Koranprabowo.id, Politik :

Presiden Prabowo Subianto (Jumat, 2/2) lalu didepan mereka yang media mainstream menyebutnya dengan tokoh tokoh ‘oposisi’ menyampaikan sikap terbuka terhadap berbagai masukan terkait reformasi Polri. Pertemuandi dilakukan di Jalan Kertanegara, Jakarta. Namun kita sebagai relawan mengatakan sebaliknya, yang ditemui adalah mereka yang dominan pernah berhadapan dengan hukum dan Polri. Seperti ; Abraham Samad, Susno Duadji, Said Didu, dsb juga pembenci Jokowi – Gibran.

Kata Presiden Prabowo atas tuntutan ini dijawab “tidak ada yang mustahil” terkait kemungkinan penataan ulang struktur kelembagaan Polri — termasuk kemungkinan menjadikan Polri berada di bawah sebuah kementerian, apabila pemerintah pada suatu saat menilai langkah tersebut lebih tepat dan dibutuhkan.

Pertanyaan kita mengapa reformasi menjadi sesuatu yang lebih penting bagi mereka, jangan jangan kedepan mereka juga akan bicara tentang reformasi TNI. Pembenci ya tetap pembenci apapun dimata mereka semua salah dan merekalah yang paling benar didunia ini.

Tebak saja sendiri siapa yang pernah bermasalah dengan hukum/Polri, dan siapa yang pernah dipecat dari jabatannya karena dianggap gagal.

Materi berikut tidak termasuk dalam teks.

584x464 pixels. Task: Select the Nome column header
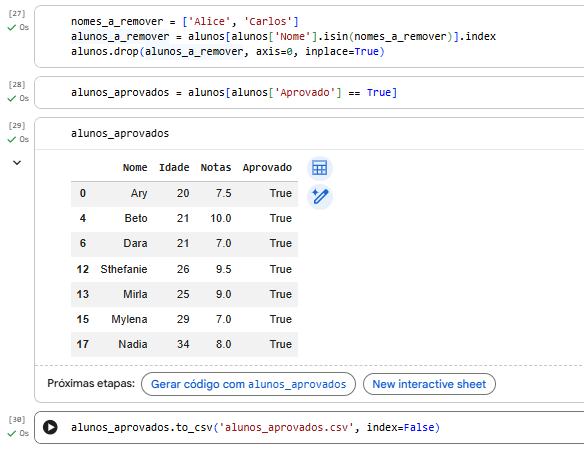(135, 168)
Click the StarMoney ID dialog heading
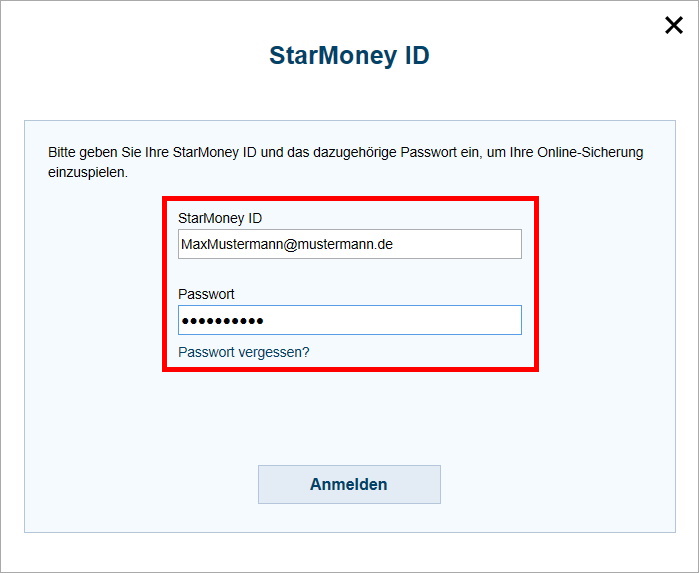Screen dimensions: 699x573 (x=349, y=55)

Macam betul saja kata orang Medan.

“Sejak era walikota Solo, Jokowi kerap menggunakan diplomasi meja makan hingga presiden 2 periode. Apakah Prabowo pun ke-arah itu, baguslah. Kita tunggu saja apa alasan mereka sebenarnya mengapa sangat pro-reformasi Polri, dan mengapa yang mengusung adalah Menhan Syafri, kok bukan Menkopolhukam?, ehehe”, jawab PimRed menanggapi.

(Rigel,B/Red-01/Foto.ist)

Please follow and like us:
error0
fb-share-icon20
Tweet 20
fb-share-icon20

Tinggalkan Balasan

Alamat email Anda tidak akan dipublikasikan. Ruas yang wajib ditandai *

error

Anda suka dengan berita ini ?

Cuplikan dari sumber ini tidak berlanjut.